**EXERCISE DETAILS:**
Copy nothing but the lines below running from the line containing "You are a computer-use agent. The height" through the line containing "1096x730 pixels.", both end lines included.

**SOURCE DATA:**
○ ○ ○ ○ ○ ○ ○

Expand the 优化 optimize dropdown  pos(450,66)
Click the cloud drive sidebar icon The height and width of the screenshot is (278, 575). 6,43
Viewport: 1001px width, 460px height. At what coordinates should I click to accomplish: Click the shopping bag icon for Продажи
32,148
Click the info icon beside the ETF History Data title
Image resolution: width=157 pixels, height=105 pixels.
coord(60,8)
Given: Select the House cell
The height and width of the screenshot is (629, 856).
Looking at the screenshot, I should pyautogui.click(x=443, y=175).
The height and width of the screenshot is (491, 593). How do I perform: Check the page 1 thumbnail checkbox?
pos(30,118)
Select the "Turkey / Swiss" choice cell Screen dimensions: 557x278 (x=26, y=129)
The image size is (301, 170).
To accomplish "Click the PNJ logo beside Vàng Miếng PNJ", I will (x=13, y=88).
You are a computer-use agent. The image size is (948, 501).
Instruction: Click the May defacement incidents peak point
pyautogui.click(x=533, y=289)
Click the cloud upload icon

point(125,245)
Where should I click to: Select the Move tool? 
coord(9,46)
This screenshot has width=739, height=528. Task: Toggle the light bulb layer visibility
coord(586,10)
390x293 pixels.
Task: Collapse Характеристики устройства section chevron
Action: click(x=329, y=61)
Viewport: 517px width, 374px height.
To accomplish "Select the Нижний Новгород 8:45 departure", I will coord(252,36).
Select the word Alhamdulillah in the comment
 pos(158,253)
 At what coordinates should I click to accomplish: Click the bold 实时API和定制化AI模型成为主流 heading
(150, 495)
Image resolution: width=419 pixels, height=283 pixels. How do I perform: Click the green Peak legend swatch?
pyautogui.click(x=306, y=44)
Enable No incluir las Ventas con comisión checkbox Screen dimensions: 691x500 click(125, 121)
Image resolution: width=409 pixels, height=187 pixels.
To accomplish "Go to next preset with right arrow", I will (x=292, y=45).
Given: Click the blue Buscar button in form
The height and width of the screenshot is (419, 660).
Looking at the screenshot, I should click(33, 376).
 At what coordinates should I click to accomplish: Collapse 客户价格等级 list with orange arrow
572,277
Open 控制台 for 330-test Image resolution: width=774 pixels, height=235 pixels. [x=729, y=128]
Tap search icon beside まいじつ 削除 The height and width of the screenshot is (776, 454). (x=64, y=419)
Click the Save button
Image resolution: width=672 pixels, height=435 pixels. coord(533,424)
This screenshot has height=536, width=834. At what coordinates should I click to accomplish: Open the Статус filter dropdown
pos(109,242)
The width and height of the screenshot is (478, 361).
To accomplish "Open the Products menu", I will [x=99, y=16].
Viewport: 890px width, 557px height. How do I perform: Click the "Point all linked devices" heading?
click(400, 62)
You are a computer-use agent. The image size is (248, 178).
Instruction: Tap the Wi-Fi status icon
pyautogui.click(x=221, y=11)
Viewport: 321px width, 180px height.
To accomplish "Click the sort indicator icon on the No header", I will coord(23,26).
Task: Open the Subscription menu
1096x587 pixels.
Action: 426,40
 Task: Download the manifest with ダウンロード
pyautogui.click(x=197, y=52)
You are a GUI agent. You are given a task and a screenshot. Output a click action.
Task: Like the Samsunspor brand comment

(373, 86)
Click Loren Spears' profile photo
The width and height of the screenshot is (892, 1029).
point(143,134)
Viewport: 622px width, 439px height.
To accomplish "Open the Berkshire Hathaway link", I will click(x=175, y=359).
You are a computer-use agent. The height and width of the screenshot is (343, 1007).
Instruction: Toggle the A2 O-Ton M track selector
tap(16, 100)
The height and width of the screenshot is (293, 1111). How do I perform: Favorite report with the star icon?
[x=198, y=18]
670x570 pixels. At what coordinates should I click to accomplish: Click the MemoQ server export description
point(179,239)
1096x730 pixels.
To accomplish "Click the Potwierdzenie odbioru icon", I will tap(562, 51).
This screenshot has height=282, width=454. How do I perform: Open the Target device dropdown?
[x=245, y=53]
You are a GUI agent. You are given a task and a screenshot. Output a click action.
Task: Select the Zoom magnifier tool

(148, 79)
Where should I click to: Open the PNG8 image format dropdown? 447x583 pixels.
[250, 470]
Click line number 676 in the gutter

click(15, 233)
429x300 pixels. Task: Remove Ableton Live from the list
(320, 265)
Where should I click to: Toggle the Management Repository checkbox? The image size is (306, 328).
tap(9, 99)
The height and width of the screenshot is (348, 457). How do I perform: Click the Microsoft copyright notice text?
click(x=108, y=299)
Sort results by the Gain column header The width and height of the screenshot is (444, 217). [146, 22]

○ ○ ○ ○ ○ ○ ○

**COMPLETED EXERCISE:**
You are a computer-use agent. The height and width of the screenshot is (343, 1007).
Instruction: Toggle the A2 O-Ton M track selector
tap(16, 100)
The height and width of the screenshot is (293, 1111). How do I perform: Favorite report with the star icon?
[x=198, y=18]
670x570 pixels. At what coordinates should I click to accomplish: Click the MemoQ server export description
point(179,239)
1096x730 pixels.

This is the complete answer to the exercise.